Im guessing a floorplate or similar blew out compounding the incident?

They also sound like their gold digging. An unfortunate accident yes, a freak one in a million accident yes, but one each of us takes everytime we pull the trigger.


----------



## Texhog1 (Feb 4, 2010)

I bet Hornady is taking a real close look at the rifle. Article doesn't say the bolt blew out,it says the bottom of the chamber blew I would suspect some type of firearm failure,or somebody misread a scale on their reloads?Maybe loaded from memory without checking data?Ammo mfg.rs have really redundant QC,find it hard to beleive they could have screwed it up that bad!!!
support Hornady,they support the junior shooters!!!
texhog1


----------



## swift (Jun 4, 2004)

Since the bolt closes over the magazine and floorplate I assumed the bolt would have to move to have the bottom blow out. If the bottom of the chamber blew out it would have to blow through the stock material be it wood or synthetic. Again I am assuming this to be a bolt. It could be a ruger #1 single shot or there's a remote possiblity of a TC encore in 220 swift. At any rate I have never heard of a chamber failing even with an obstructed barrel. Normally the barrel will bulge or split from an obstruction. Maybe there was an obstruction pushed down ontop of the chambered round. Well enough surmizing. Unfortunate accident but it shouldn't be a winning lottery ticket.


----------



## jrp267 (Dec 17, 2007)

Well seeking 75 grand does not seem like one is looking for a winning lottery ticket to me. After legal fees court costs and doctor bills she will be lucky to have 5 bucks left. But hey each to there own. I don't know the details or the people but do know doctors arent cheap and sometimes insurance companys sue even if you dont.


----------



## dogdonthunt (Nov 10, 2005)

> and sometimes insurance companys sue even if you dont.

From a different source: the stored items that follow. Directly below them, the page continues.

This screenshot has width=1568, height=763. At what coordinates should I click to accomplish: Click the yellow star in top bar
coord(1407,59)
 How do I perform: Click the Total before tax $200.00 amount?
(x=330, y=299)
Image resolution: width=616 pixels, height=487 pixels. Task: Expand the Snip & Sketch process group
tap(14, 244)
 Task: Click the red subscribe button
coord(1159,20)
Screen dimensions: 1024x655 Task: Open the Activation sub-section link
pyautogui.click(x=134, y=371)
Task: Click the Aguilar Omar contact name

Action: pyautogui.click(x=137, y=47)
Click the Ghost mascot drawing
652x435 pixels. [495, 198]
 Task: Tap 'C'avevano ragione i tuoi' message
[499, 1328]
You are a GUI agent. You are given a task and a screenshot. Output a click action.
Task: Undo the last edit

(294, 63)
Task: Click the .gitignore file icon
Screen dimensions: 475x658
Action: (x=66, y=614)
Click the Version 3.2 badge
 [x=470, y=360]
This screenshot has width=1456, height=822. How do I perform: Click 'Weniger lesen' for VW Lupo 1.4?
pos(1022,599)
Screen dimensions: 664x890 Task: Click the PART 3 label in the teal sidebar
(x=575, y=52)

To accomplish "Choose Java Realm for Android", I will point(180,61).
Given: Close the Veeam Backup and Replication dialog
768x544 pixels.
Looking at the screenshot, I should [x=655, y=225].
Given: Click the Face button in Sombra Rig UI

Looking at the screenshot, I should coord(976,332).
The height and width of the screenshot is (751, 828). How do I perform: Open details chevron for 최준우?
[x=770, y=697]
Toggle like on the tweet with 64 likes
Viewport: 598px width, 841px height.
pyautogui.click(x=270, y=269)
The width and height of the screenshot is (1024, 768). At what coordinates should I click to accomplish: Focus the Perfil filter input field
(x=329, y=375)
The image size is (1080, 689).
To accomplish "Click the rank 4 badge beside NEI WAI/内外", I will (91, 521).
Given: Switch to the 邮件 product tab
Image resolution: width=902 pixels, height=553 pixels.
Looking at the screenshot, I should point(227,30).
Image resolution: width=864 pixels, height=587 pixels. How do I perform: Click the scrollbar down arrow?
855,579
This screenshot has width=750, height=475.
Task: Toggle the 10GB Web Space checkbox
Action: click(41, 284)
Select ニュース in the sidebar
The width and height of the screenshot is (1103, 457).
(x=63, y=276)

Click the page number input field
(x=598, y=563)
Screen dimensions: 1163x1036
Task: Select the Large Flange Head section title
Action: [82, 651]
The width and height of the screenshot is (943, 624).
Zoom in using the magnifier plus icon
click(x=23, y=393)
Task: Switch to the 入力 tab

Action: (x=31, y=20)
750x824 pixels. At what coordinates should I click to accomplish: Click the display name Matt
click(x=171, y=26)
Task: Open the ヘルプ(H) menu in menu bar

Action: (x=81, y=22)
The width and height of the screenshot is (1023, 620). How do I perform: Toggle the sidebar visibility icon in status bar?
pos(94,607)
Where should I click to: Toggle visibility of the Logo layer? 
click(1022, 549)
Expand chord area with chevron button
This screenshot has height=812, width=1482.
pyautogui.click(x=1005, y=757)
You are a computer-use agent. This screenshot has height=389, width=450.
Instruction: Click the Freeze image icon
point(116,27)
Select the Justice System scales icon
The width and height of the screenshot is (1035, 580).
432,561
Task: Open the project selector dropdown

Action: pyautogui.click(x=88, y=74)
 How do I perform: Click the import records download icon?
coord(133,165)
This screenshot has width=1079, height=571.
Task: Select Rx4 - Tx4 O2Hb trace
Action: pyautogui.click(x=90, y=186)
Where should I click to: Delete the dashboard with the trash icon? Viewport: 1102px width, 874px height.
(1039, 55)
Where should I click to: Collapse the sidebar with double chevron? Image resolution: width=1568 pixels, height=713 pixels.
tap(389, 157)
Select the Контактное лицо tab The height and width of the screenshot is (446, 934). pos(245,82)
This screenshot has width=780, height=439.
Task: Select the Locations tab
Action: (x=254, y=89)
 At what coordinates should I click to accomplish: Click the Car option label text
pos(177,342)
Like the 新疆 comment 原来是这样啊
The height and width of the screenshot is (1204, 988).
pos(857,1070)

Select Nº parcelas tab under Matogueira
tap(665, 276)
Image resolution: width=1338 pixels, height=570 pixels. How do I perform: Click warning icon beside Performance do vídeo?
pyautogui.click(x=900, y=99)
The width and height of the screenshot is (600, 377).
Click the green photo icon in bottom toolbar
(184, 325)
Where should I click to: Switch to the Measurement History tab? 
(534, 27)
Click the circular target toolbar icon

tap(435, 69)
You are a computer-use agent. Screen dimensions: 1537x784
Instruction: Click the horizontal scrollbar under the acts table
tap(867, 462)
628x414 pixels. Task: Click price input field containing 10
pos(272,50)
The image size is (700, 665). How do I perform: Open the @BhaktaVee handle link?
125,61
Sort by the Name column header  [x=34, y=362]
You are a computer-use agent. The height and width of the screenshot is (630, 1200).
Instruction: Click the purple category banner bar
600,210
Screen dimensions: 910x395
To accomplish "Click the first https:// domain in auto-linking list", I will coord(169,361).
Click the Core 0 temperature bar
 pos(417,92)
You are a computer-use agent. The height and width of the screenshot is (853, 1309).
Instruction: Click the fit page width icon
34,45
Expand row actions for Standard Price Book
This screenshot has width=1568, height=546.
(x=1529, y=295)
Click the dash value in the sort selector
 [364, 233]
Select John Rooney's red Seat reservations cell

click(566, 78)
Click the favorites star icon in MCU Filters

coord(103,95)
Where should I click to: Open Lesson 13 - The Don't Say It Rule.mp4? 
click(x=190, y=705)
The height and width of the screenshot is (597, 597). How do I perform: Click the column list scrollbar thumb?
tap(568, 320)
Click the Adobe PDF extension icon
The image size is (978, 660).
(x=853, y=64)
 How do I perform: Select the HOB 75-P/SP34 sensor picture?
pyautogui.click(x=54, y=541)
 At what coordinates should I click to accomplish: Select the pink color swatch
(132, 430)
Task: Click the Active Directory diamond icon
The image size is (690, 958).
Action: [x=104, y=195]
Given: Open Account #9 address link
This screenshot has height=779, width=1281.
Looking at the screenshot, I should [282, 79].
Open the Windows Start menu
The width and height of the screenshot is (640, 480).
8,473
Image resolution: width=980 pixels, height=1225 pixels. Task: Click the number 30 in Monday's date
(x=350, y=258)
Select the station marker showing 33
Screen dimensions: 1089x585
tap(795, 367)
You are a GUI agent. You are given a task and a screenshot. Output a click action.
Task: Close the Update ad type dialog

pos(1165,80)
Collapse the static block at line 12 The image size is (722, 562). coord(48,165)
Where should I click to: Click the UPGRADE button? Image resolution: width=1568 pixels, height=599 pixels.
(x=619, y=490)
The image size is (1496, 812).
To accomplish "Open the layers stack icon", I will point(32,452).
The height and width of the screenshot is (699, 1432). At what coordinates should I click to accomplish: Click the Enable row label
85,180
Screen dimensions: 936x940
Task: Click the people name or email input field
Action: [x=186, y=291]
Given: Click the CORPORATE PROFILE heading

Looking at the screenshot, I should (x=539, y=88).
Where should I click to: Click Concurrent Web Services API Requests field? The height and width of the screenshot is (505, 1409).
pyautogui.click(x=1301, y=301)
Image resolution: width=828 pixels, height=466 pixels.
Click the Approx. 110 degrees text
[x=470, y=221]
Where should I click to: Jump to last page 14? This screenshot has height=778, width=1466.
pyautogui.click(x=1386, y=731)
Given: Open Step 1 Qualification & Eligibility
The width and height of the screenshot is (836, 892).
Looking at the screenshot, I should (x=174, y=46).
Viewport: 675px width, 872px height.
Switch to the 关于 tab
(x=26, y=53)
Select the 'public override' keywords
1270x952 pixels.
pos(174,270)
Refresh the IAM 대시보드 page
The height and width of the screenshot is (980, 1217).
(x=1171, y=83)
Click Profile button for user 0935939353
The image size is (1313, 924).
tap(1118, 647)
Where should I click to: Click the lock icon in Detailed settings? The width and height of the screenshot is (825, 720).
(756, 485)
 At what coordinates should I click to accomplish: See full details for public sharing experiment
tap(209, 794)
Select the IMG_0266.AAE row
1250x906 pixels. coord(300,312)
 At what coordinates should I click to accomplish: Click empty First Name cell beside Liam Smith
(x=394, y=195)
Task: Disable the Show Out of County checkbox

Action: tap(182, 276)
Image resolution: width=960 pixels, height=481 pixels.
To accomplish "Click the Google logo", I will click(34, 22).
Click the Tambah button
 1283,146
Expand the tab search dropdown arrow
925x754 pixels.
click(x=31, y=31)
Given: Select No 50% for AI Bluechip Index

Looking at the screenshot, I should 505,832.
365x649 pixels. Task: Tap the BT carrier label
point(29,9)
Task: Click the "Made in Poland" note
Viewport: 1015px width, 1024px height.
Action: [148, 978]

according to the news I heard this morning the complaint was filed by her... not the insurance company.... I agree that the bills add up but ,and this is my opinion, this is one of those unfortunate accidents that happens when we do what we do... to me it just seems something happened here that doesnt add up.. again.. my opinion... like maybe the wrong size shell for the gun... some obstuction in the barrel.... Im not knocking the lady in any way here and I hope her recovery is going good... I also hope this doesnt sway her from going back out and trying to hunt again.... if you fall off a horse right  good luck to her in what she chooses to do


----------



## HOTWING (Jul 3, 2007)

Two mistakes were made by the shooter. She was not wearing eye protection or ear protection. I'm pretty sure all newer, comercial boxes of U.S. made ammo have a warning. I dont think she has a case.


----------



## busdriver (Feb 26, 2009)

I had a bolt action .22 that the firing pin latch broke as I loaded the next round and the round went off before the bolt locked shut. Talk about scary, so I think that a gun failure my well be the cause of this. This is my opinion based on my experience that day. I thank god that noboby got hurt and that I was able to hold the bolt shut that day. A larger caliber would probably not be possible to hold on to the bolt.


----------